We view owning commodities and gold in particular as more attractive post the QE3 announcement,” said Walter “Bucky” Hellwig, who helps manage $17 billion at BB&T Wealth Management in Birmingham, Alabama. “While the QE is there, it does keep the bid under commodities prices and gives them an opportunity to continue to move higher even with a sluggish economy.” Central-bank action should boost prices across precious and industrial metals, JPMorgan said in a report Sept. 14, citing a probable decline in the dollar. Gold, silver, Brent crude oil and aluminum will probably rally more than other commodities, Standard Bank said in a Sept. 17 report. The Fed will buy $40 billion of mortgage debt a month and hold the benchmark interest rate near zero through at least mid-2015. The ECB held its benchmark rate at a record low of 0.75 percent and said its program will target government bonds with maturities of one to three years. The Bank of Japan unexpectedly expanded its asset-purchase fund by 10 trillion yen ($126 billion) on Sept. 19. More than two-dozen nations cut market interest rates this year, data compiled by Bloomberg show. The S&P GSCI in one year may be at 720 points, or about 10 percent higher than now, according to the Bloomberg survey. The International Monetary Fund expects global growth to accelerate to 3.9 percent next year, from 3.5 percent in 2012.

Hedge Funds:

Commodities also may rally because of supply cuts. Morgan Stanley expects copper demand to outpace supply for a fourth year in 2013. The U.S. Department of Agriculture is forecasting the smallest global corn stockpiles in six years and the lowest soybean inventories in two decades after drought across the U.S. and Europe parched crops. Sanctions against Iran are crimping oil exports from what was once the second-biggest producer in the Organization of Petroleum Exporting Countries. Hedge funds and other speculators remain bullish and held the biggest bet on rising prices in 16 months in the week ended Sept. 11, U.S. Commodity Futures Trading Commission data show. Holdings more than doubled since mid-June. That contrasts with a 95 percent reduction in the net-long position before the start of the first round of quantitative easing in December 2008.

Tug of War:

This is not as much as a one-way ticket as it has been in the previous two instances,” said Sean Corrigan, the chief investment strategist at Diapason Commodities Management SA in Lausanne, Switzerland, which has about $7 billion invested in commodities. “The tug of war is between how much is already priced in and how much poorer is the underlying commodity demand because the world economy is in a much worse condition now.” China, the biggest consumer of everything from coal to cotton to copper, set an annual growth target of 7.5 percent in March. It cut interest rates for the second time in less than a month in July and lowered reserve requirements three times between November and May.
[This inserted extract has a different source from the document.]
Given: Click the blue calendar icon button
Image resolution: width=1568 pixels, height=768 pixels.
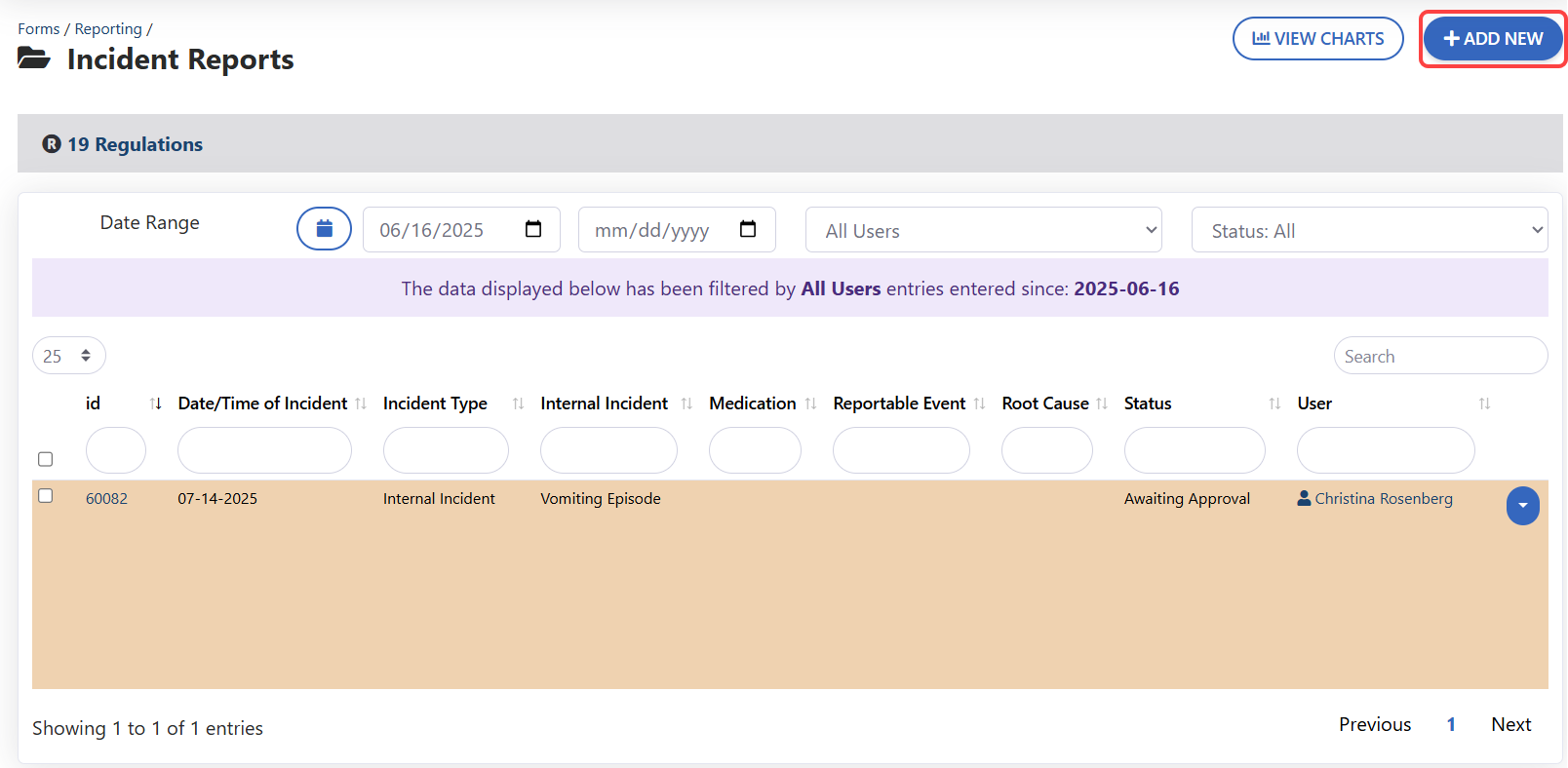Looking at the screenshot, I should click(x=324, y=229).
The government approved plans this month for a $158 billion subways-to-roads construction plan. The economy of the euro area contracted 0.5 percent in the second quarter and probably won’t expand again until the second quarter of next year, according to the median of 24 economist estimates compiled by Bloomberg. The global economy is sliding into a “twilight zone,” caught between expansion and recession, and it “could go either way,” said Joachim Fels, the chief economist at Morgan Stanley in London.

Private Banking:

Equities and high-yield debt probably will give greater returns than commodities, said Ashish Misra, the head of investment strategy at Lloyds TSB Banking Group in London. Its private banking unit manages about 11 billion pounds ($17.8 billion) of assets. Commodities have risen about fourfold since the end of 2001, during which the MSCI All-Country World Index gained 41 percent and Treasuries returned 77 percent. “We’re heading for a period of underperformance in commodities after years of outperformance,” Misra said. “The effects of a slowdown in China and resumption of normal production trends in agriculture after this year’s drought- driven supply shocks should continue to pressure commodity prices downward.”